> _What the exercise asks_:
Your answer must be the exact lines below, starting with the line with "Compare License (991, 460)" and going on through the line with "Facebook (100, 930)", both included, with no pictures.

> _Records for the exercise_:
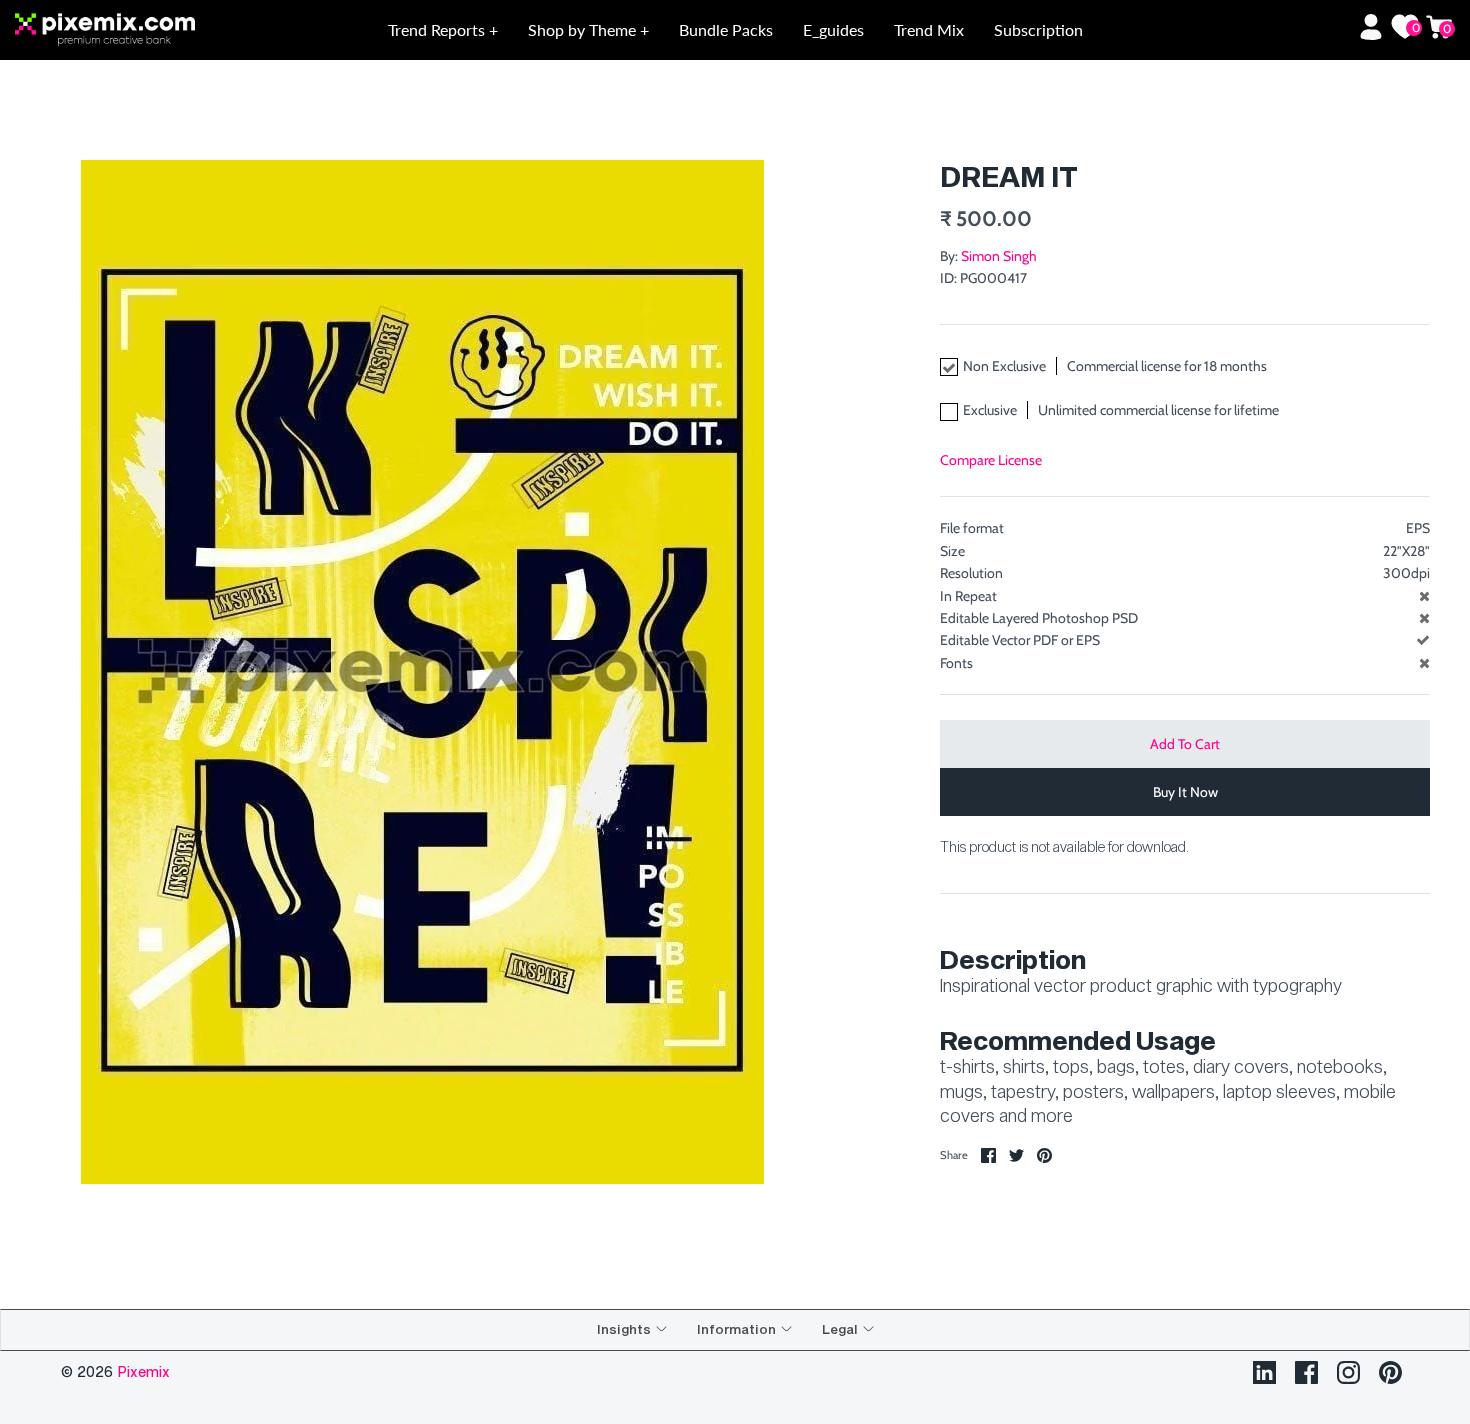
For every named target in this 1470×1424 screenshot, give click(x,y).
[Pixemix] (159, 30)
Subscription (1038, 29)
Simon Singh (999, 256)
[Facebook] (1306, 1372)
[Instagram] (1348, 1372)
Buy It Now (1185, 792)
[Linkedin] (1264, 1372)
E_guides (833, 29)
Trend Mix (929, 29)
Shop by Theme (584, 29)
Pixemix (143, 1371)
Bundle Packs (726, 29)
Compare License (991, 460)
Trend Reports (438, 29)
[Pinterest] (1390, 1372)
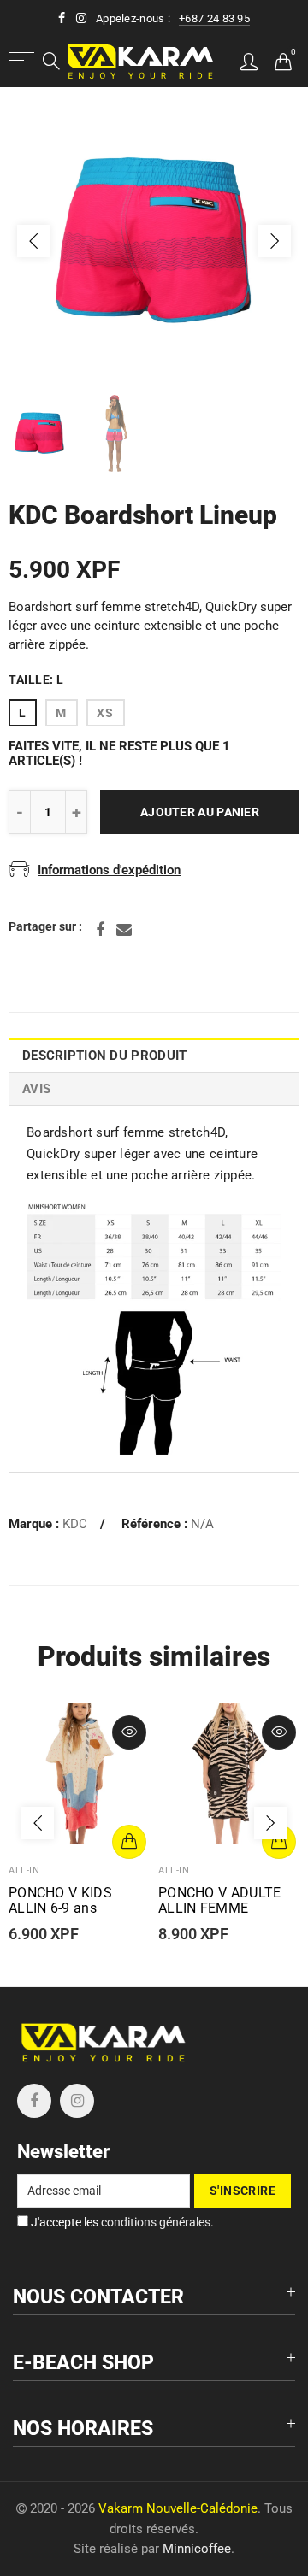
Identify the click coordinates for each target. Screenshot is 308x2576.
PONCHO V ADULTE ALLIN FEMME (219, 1900)
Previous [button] (33, 241)
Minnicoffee (197, 2549)
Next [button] (274, 241)
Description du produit (104, 1056)
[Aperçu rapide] (129, 1732)
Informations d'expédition (109, 870)
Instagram (77, 2101)
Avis (36, 1089)
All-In (24, 1870)
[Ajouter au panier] (129, 1842)
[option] (154, 241)
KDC (74, 1524)
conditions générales (155, 2222)
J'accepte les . (121, 2222)
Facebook (100, 930)
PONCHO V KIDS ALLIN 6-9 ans (60, 1900)
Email (124, 930)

> _Task result_:
Compare License (991, 460)
Trend Reports (438, 29)
[Pinterest] (1390, 1372)
Identify the click coordinates for each target. Screenshot is 308x2576.
PONCHO V ADULTE ALLIN FEMME (219, 1900)
Previous [button] (33, 241)
Minnicoffee (197, 2549)
Next [button] (274, 241)
Description du produit (104, 1056)
[Aperçu rapide] (129, 1732)
Informations d'expédition (109, 870)
Instagram (77, 2101)
Avis (36, 1089)
All-In (24, 1870)
[Ajouter au panier] (129, 1842)
[option] (154, 241)
KDC (74, 1524)
conditions générales (155, 2222)
J'accepte les . (121, 2222)
Facebook (100, 930)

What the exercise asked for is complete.